We detected an alternative resistant pathway due to gene amplifications, like in EGFR and ERBB2. ERBB2 amplification is an acquired resistance mechanism, with a frequency of 2 and 5% in first- and second-line settings for osimertinib, respectively [3]. Patients with ERBB2 amplification in our study did not respond to the EGFR-TKI combination therapy including the pan-HER inhibitor, afatinib. One reason may be that this patients (No. 6) had additional complex resistance mechanisms, like those conferred by BRCA-1, KRAS, NPAP-1, and TP53. Additionally, in vitro results suggested that the combination of afatinib and cetuximab may be needed to conquer the resistance due to ERBB2 amplification. Osimertinib resistance is highly diverse, and often associated with multiple gene alterations; overcoming resistance using simple combination therapy is limited. Furthermore, re-biopsy of tumors in this setting is also difficult, and the realization of precise individualized treatment using liquid biopsy is indispensable for overcoming resistance.

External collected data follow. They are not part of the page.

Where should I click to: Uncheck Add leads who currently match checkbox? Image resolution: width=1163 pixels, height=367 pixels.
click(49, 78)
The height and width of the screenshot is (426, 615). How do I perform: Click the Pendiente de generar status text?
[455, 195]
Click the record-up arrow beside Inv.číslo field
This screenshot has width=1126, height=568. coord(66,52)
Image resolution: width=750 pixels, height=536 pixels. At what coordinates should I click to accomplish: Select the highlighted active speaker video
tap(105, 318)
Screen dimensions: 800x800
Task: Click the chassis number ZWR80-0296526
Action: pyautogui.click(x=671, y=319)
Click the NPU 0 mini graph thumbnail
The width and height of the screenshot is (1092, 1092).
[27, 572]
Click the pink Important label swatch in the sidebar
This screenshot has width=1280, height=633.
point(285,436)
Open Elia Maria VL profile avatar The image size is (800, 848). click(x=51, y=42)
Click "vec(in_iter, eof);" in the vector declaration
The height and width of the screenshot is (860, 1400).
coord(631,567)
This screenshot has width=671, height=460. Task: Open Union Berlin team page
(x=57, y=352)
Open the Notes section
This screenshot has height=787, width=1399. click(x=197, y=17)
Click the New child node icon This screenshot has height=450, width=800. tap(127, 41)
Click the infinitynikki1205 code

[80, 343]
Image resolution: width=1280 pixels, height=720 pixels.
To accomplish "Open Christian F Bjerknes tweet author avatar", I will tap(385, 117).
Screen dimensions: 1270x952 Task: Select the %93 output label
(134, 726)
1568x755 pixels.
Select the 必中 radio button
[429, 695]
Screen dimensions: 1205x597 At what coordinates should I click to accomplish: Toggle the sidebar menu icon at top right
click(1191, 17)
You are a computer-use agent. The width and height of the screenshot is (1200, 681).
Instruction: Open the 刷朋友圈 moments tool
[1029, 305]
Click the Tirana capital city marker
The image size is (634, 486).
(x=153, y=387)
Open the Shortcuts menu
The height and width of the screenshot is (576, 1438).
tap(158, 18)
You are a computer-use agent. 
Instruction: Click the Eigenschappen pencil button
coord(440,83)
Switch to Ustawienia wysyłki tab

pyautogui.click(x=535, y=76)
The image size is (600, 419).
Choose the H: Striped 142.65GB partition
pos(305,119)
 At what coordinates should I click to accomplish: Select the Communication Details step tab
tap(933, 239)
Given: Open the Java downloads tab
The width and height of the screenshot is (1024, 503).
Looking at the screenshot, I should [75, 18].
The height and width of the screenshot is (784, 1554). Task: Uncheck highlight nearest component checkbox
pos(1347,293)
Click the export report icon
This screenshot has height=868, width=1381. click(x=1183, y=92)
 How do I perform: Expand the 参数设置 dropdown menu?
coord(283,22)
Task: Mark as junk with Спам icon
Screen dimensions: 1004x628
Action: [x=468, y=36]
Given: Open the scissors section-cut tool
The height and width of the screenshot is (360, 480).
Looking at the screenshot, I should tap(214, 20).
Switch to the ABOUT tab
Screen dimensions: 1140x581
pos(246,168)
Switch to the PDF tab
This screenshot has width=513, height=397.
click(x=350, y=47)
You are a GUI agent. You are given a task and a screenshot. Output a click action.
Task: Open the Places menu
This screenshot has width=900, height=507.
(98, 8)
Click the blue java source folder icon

A key limitation of this study was the small number of participants. We could not evaluate the efficacy of the combination therapy in patients harboring T790M/trans-C797S mutations or co-existing uncommon EGFR mutations. In addition, we could not evaluate the osimertinib-resistant status in patients who achieved a PR to osimertinib plus afatinib after acquiring resistance to osimertinib monotherapy because these patients might be “non-shedders” of cfDNA. These findings indicate challenges in conquering heterogeneous EGFR-TKI resistance based on conclusions drawn from studies with a small number of patients. Furthermore, some biases could have affected the treatment outcomes in this setting. For example, in the subgroup analysis of the AURA3 trial, the mutation analysis determined via liquid biopsy showed that detectable plasma T790M status could be a prognostic factor [23]. Furthermore, high tumor burden is a predictor of cfDNA shedding and poor survival [24]. Notably, in our study population, three patients (Nos. 2, 4, and 9), in whom gene mutations or amplifications were not detected, achieved PR or SD with favorable PFS durations. Considering that undetected cfDNA may be a prognostic factor, we should evaluate this result considering selection bias. Second, the TKI-free interval has been reported as a key prognostic factor for PFS in the EGFR-TKI re-administration strategy [25]. Indeed, the osimertinib-free interval was relatively longer (77 days) in a patient showing a PR (patient number 9) than in other patients. It is difficult to avoid these biases in a setting of osimertinib resistance. A reasonable strategy for this EGFR-TKI combination is administration to treatment-naïve patients to delay resistance. The use of gefitinib and osimertinib in treatment-naïve NSCLC patients with EGFR-active mutations is being studied (NCT03122717). The results of the present study demonstrated the safety and feasibility of the combination of 20 mg afatinib and 80 mg osimertinib in a late-line setting. Further investigation of this combination in first-line therapy for patients with NSCLC and active EGFR mutations is warranted.

Conclusions

The combination of osimertinib and afatinib was tolerable; however, the additional antitumor effect of afatinib on osimertinib may be limited in patients with osimertinib resistance.